(RECORDS begins)

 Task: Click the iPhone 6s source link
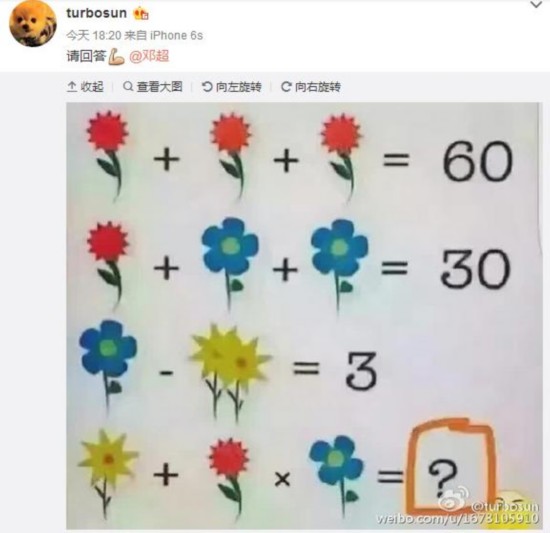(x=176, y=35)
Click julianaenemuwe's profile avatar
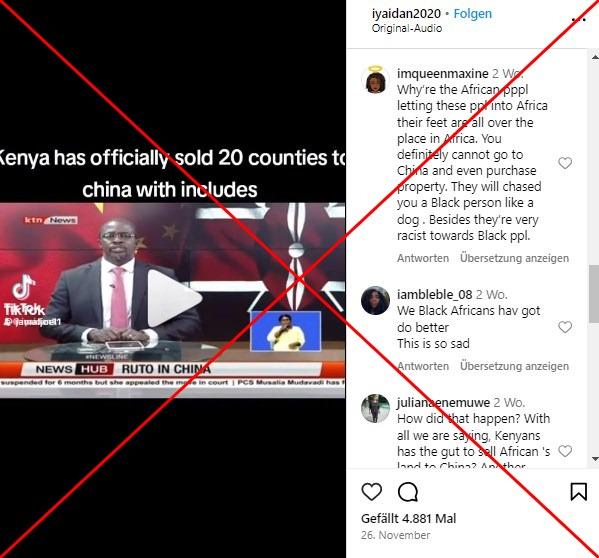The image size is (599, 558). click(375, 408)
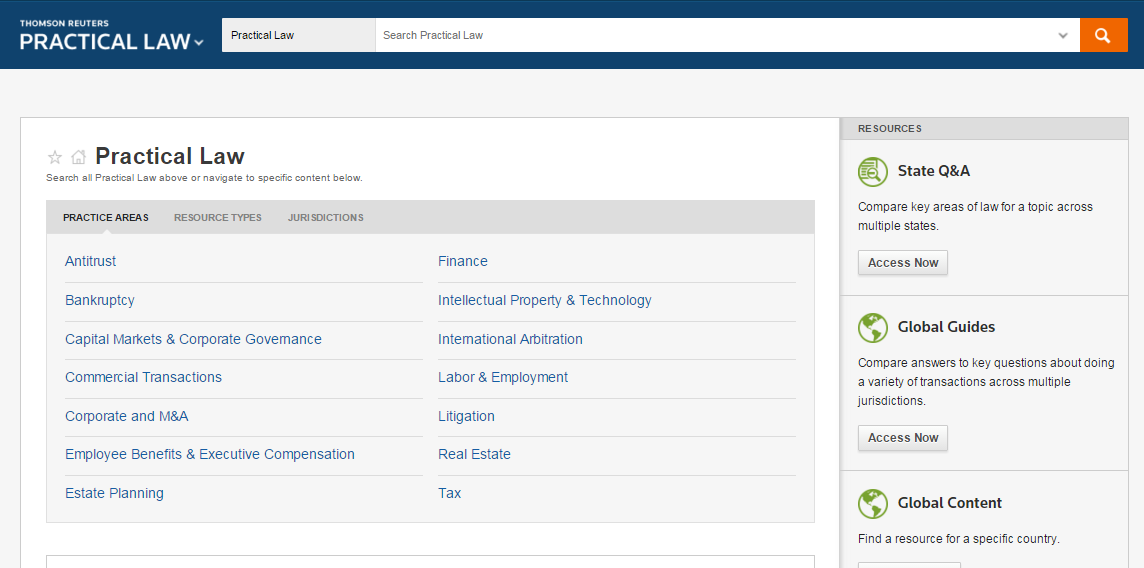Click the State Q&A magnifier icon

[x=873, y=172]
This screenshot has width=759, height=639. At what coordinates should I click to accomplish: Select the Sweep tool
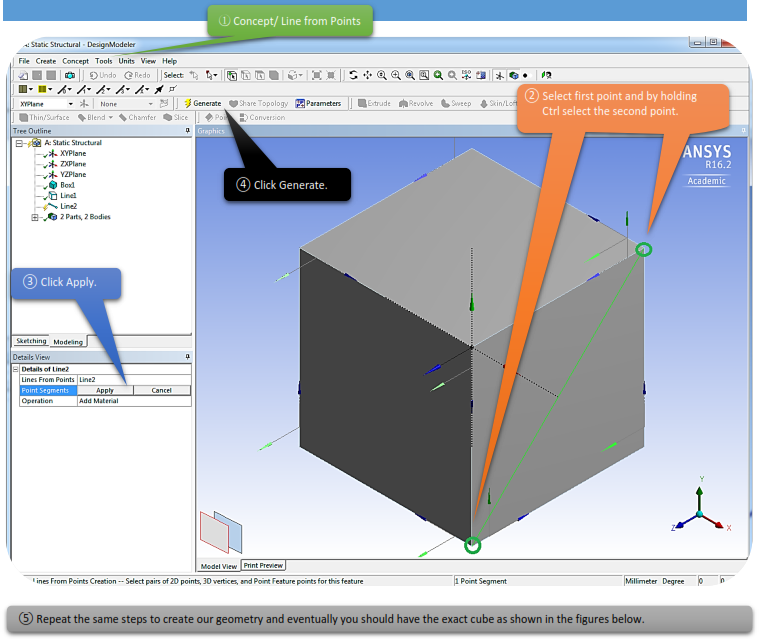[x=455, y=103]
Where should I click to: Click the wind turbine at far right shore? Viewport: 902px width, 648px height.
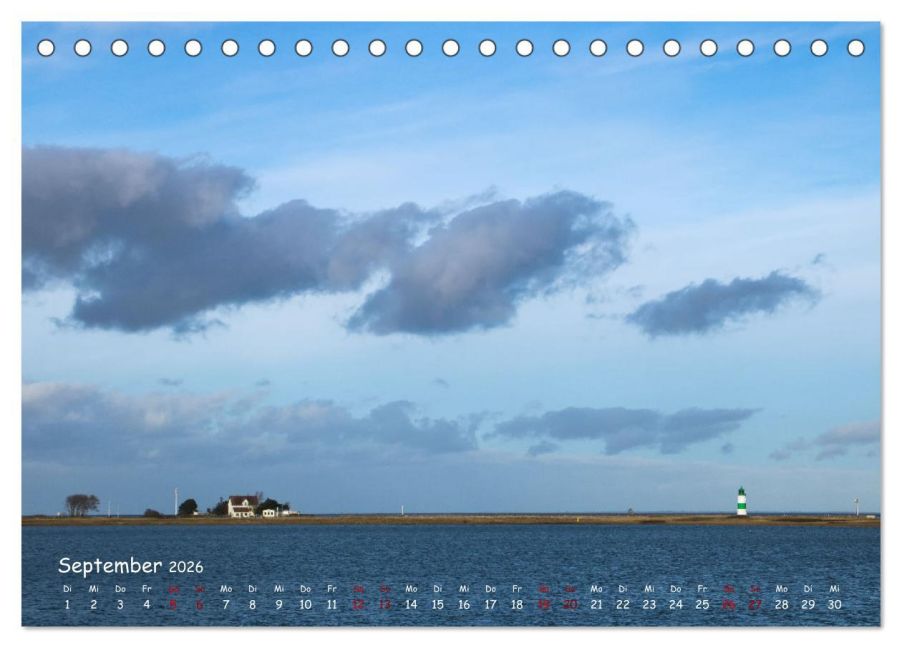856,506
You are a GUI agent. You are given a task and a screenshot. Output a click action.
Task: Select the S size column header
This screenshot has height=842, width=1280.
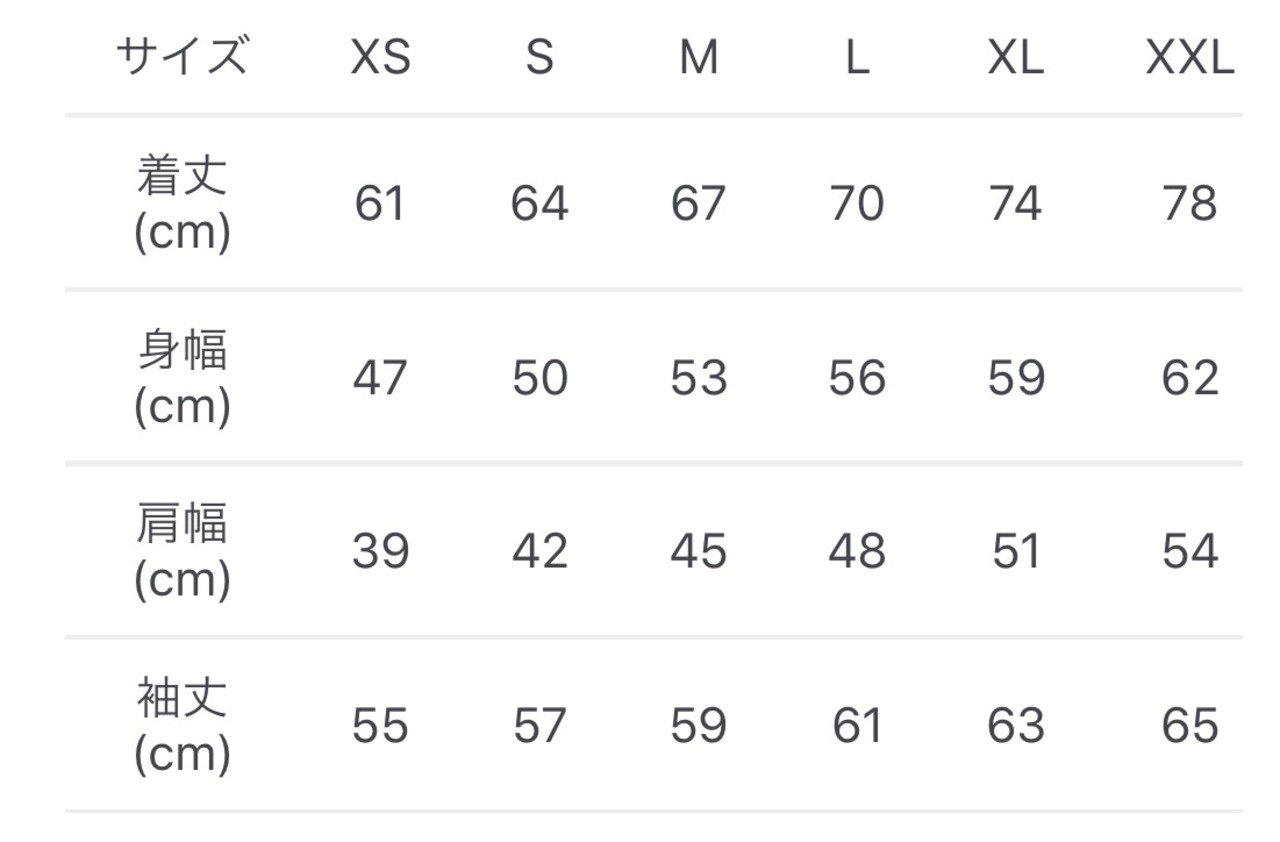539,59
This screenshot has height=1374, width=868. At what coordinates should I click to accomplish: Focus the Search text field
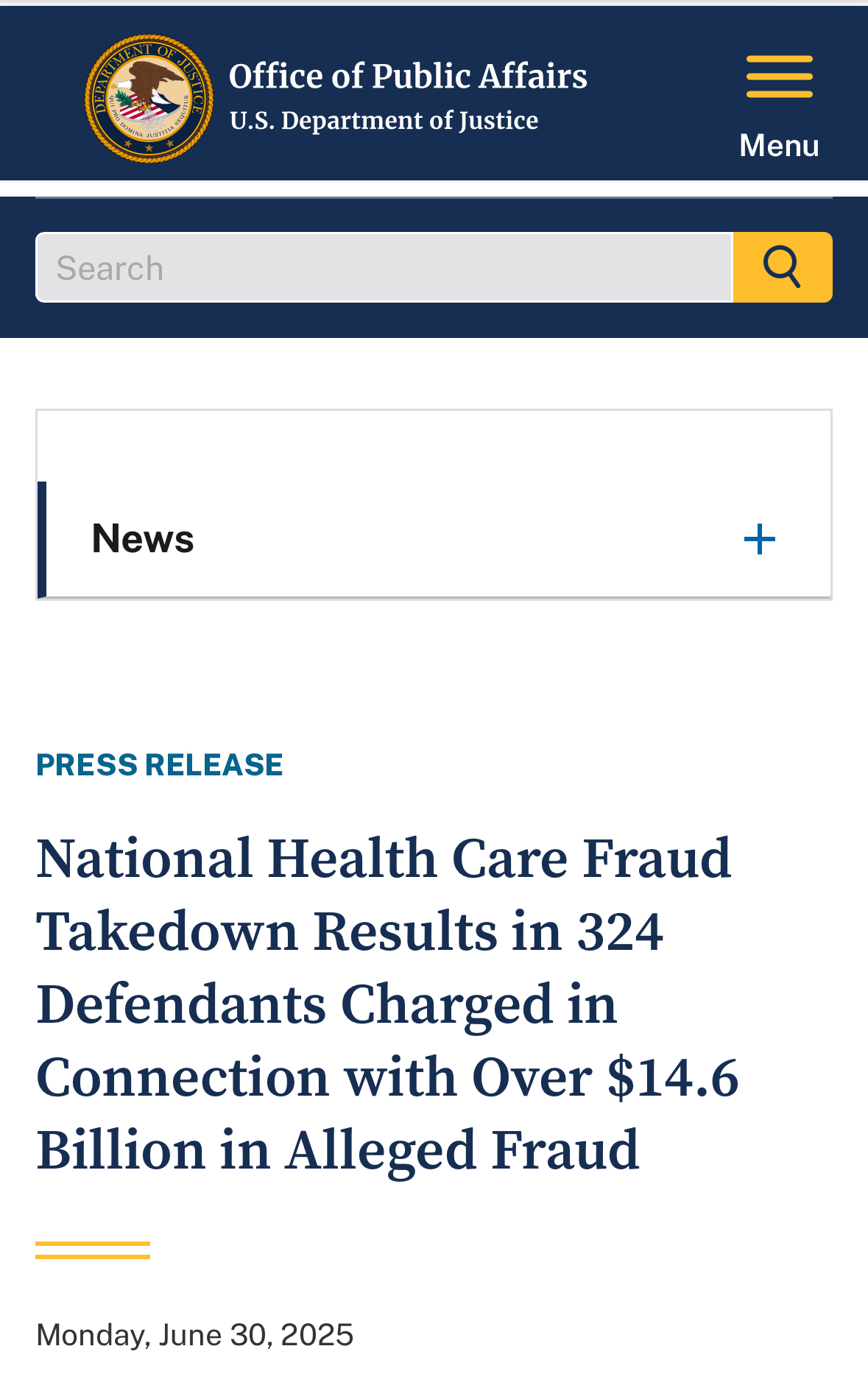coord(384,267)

(RECORDS ends)

### TASK INSTRUCTIONS
In the records above, find the line that contains "Task: Select the S size column header". Retype it and every line after it, exactly, leaving out all pictures.

### SOLUTION FOR THIS PROBLEM
Task: Select the S size column header
This screenshot has height=842, width=1280.
539,59
This screenshot has height=1374, width=868. At what coordinates should I click to accomplish: Focus the Search text field
coord(384,267)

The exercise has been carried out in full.